Hutzfeld | Erst der tosende Applaus ließ am Freitag die Nachwuchsartisten der Klasse 4a der Heinrich-Harms-Schule entspannen. Bis dahin hatten die 18 Schüler vor und hinter den Kulissen alle Hände voll zu tun. Denn jeder der Hutzfelder Schüler hatte mehrere Rollen in den 16 Darbietungen übernommen.

Zwei Vorstellungen gaben die kleinen Künstler. Am Vormittag traten sie vor den Grundschülern auf, und nachmittags gehörten Eltern und Familienangehörige zu den begeisterten Zirkusbesuchern in der Sporthalle.

Die "Zirkus-Direktoren" Denise Boll und Jurim Talewski führten durch das Programm mit Jongleuren, Clowns, wilden Tieren, Zauberern und Akrobaten. Den größten Applaus aber erhielt Corvin Otte, der als Mann hinter der Bühne für die Requisiten in der Arena sorgte.

Ein halbes Jahr hatten die Schüler das rund einstündige Programm einstudiert und mit kreativen Ideen verfeinert. In dieser Zeit standen jede Woche zwei zusätzliche Stunden auf dem Unterrichtsplan.
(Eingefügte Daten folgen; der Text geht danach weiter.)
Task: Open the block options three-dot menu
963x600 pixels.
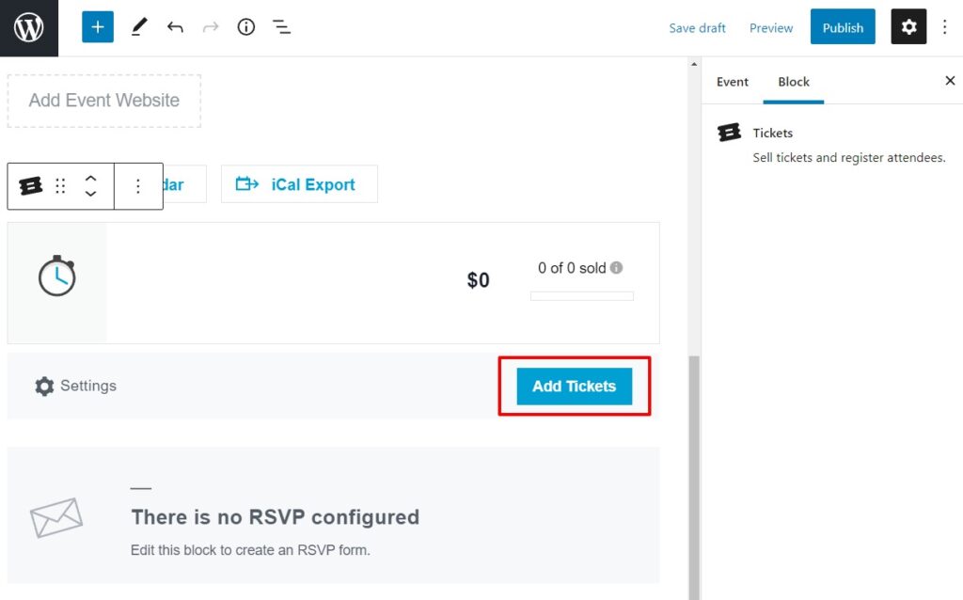Action: coord(137,184)
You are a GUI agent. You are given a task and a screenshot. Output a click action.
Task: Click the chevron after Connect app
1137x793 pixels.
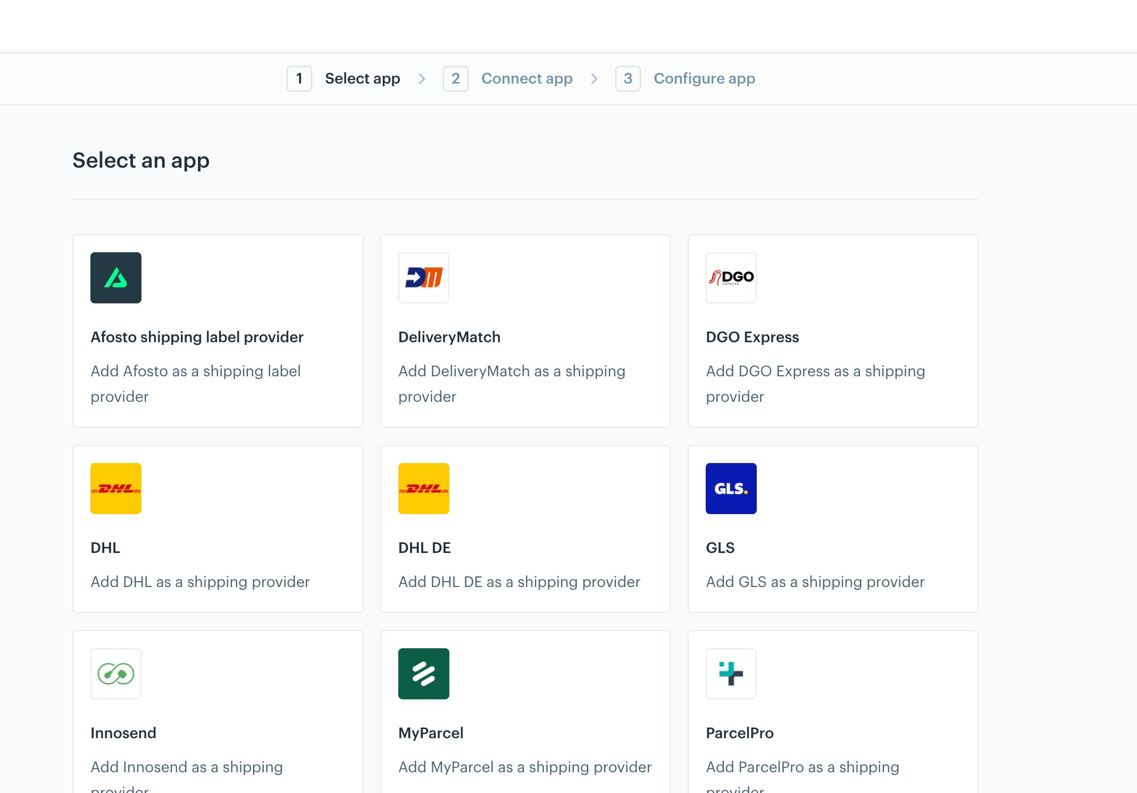[594, 79]
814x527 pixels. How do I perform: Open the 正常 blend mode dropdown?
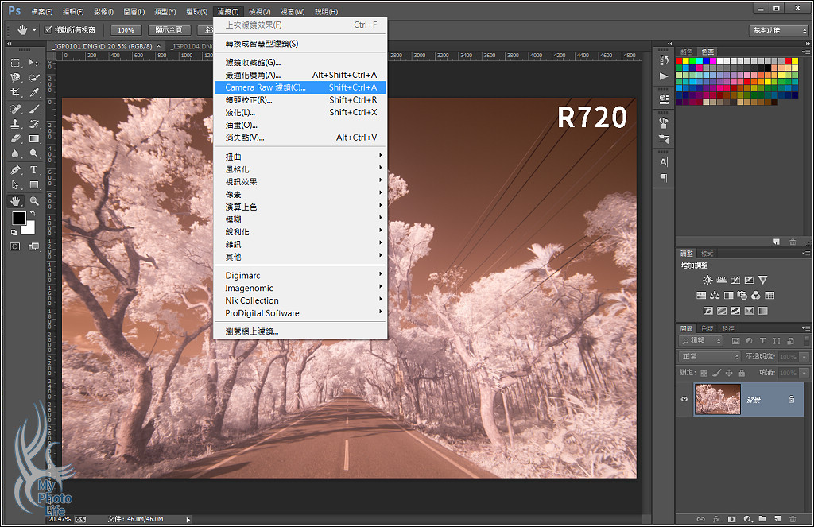click(709, 357)
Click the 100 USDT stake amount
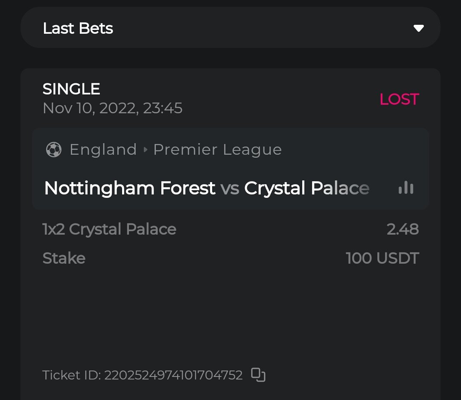The width and height of the screenshot is (461, 400). click(382, 258)
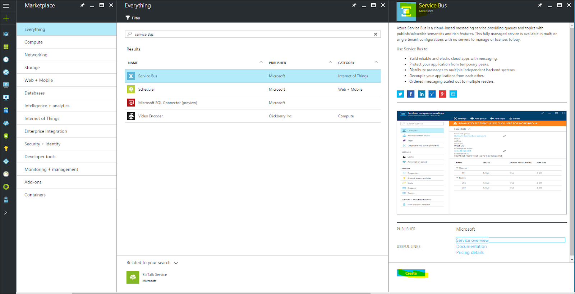The image size is (575, 294).
Task: Click the Filter funnel icon
Action: 128,18
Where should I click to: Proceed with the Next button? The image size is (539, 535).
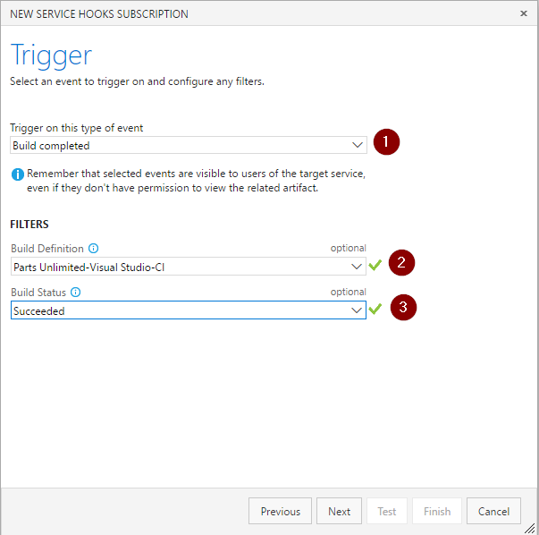pyautogui.click(x=339, y=511)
Das Zirkus-Projekt war keine Premiere an der Schule: "So etwas gab es schon einmal vor vier Jahren hier bei uns", weiß Klassenlehrerin Meike Collin. Die Schulsozialarbeiterin Iris Langbehn gab den Anstoß für die Neuauflage.
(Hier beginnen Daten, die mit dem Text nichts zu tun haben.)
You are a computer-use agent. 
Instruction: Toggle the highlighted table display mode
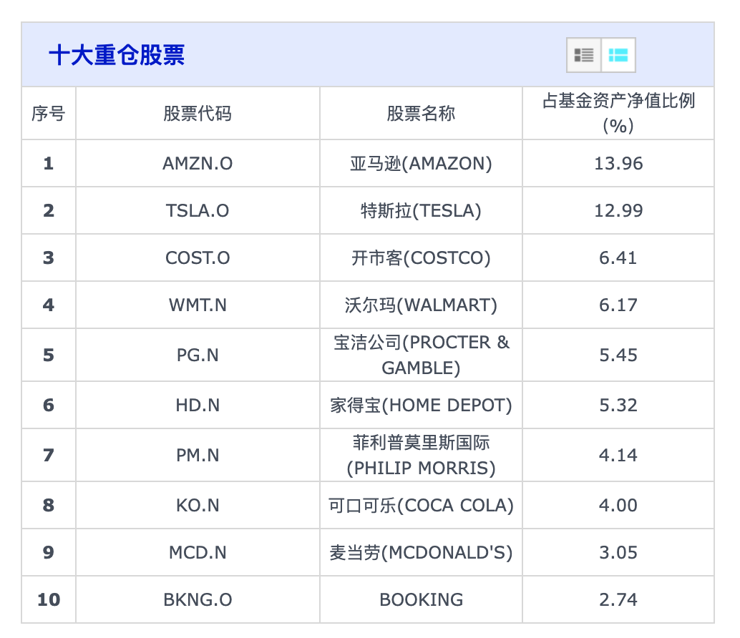pos(618,54)
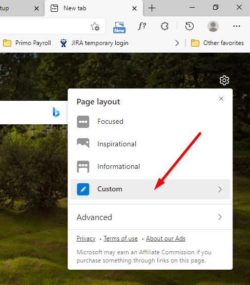Image resolution: width=250 pixels, height=285 pixels.
Task: Click the Bing logo in search box
Action: [56, 112]

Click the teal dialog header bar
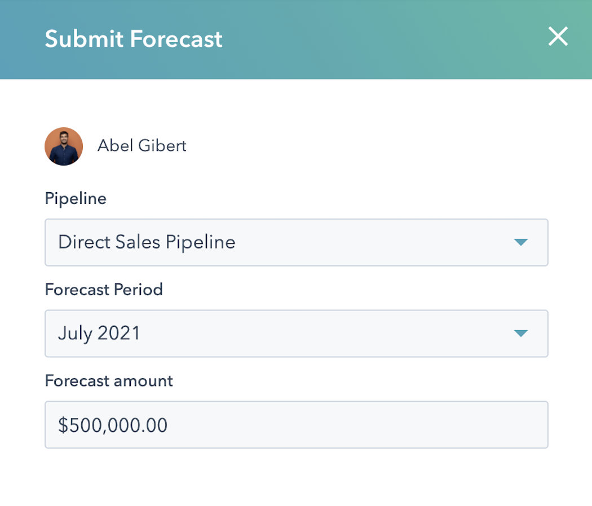coord(366,39)
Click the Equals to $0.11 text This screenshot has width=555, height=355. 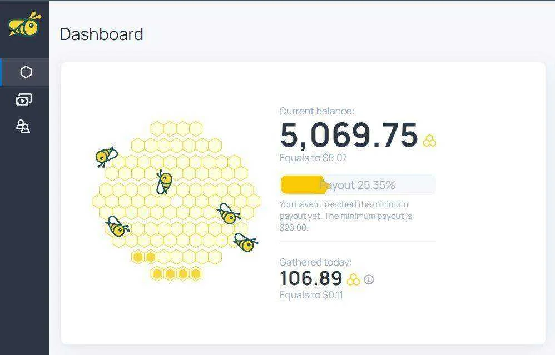point(311,295)
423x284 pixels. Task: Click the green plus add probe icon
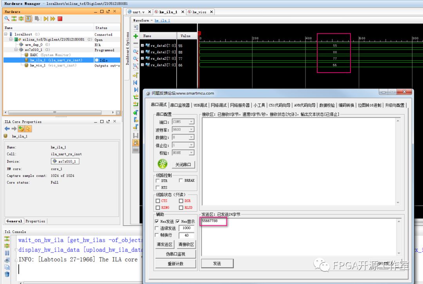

Die pädagogischen Überlegungen dafür sind einsichtig: Bei dem Projekt soll jeder persönlich und direkt etwas für das weitere Leben lernen. Das Miteinander, die gegenseitige Rücksichtnahme und Vertrauensbildung, gewaltfreies Kommunizieren und auch die Erfahrung, wie mit Mißerfolgen und Kritik umzugehen ist, das sind die maßgeblichen Lernziele. Das Erproben der verschiedenen Rollen und Choreografien förderte zudem die Konzentration. Die Aufführung sei der krönende Abschluss und verschaffe den Kindern Erfolgserlebnisse, so der Plan.

"Das macht ganz viel Spaß. Aber einen klitzekleinen Nachteil gibt es: der kurze Auftritt und die lange Warterei", meinte der zehnjährige Tom Süfke. Im kommenden halben Jahr studiert die Klasse 4b ein eigenes Zirkus-Programm ein. Und die folgende vierten Klassen können sich auf das spielerische Lernen im Zirkusrund freuen.